Trastornos de Ansiedad

Los trastornos de ansiedad son trastornos que afectan a un porcentaje importante de la población. Es difícil calcular su prevalencia, pero las cifras que manejan organizaciones como la OMS, la UE, la APA o los Sistemas Nacionales de Salud nos hablan de una prevalencia del 10% al 20% de la población occidental, superándose el 30% en algunos sectores de la población. Los trastornos de ansiedad se caracterizan por:

  • un conjunto de respuestas fisiológicas que pueden incluir alguna o varias de las siguientes: taquicardia, mareos, respiración acelerada y superficial, tensión muscular, sensación subjetiva de falta de aire, temblores, parestesias
  • pensamientos anticipatorios negativos recurrentes y persistentes como “algo malo va a ocurrir”; “y si me pasa algo..”; “lo voy a hacer mal..”
  • comportamientos de evitación o escape de las situaciones temidas tanto externas (sitios cerrados, situaciones sociales) como internas (síntomas físicos)
Trastornos de Ansiedad

Con frecuencia la persona con ansiedad tiene miedo a perder el control o sensación de irrealidad o despersonalización. La experiencia de ansiedad es una vivencia muy disruptiva que limita de forma importante la autonomía de las personas ya que les impide o dificulta afrontar situaciones cotidianas y les causa un sufrimiento subjetivo importante.
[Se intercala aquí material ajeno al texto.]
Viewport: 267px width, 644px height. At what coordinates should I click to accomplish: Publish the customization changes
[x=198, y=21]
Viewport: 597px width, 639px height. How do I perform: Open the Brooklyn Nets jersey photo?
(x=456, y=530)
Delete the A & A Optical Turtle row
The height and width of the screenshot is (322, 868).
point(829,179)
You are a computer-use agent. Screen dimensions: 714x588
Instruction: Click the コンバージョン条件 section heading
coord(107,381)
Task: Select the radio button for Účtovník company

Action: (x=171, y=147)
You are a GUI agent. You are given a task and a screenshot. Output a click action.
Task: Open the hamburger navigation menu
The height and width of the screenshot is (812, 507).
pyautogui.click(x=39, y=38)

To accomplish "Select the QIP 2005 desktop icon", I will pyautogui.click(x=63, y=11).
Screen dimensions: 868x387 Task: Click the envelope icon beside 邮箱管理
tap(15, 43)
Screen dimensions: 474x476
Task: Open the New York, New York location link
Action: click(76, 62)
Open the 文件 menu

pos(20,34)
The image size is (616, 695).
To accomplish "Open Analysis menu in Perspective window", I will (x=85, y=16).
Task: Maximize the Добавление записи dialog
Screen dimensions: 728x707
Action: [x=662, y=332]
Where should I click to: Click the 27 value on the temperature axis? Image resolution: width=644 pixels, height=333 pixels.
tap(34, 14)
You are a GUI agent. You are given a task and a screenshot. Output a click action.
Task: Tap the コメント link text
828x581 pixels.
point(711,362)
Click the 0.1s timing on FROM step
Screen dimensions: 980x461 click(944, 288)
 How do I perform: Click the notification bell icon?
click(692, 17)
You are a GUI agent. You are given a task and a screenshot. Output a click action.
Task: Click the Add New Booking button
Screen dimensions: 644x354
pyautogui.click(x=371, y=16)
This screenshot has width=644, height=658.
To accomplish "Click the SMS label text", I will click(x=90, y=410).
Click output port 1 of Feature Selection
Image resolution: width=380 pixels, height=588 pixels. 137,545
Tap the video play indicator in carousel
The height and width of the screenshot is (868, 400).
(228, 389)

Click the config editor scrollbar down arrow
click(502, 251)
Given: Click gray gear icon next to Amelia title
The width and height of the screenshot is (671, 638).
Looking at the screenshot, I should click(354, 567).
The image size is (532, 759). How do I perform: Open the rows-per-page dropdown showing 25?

Los tratamientos más eficaces de los Trastornos de Ansiedad incluyen las técnicas de exposición a las situaciones temidas externas e internas en las que se vienen utilizando con éxito las técnicas de exposición por realidad virtual que han permitido, por ejemplo, llegar a personas que antes no se implicaban en el tratamiento por la sensación de falta de control e inseguridad que les producía la exposición a las situaciones reales.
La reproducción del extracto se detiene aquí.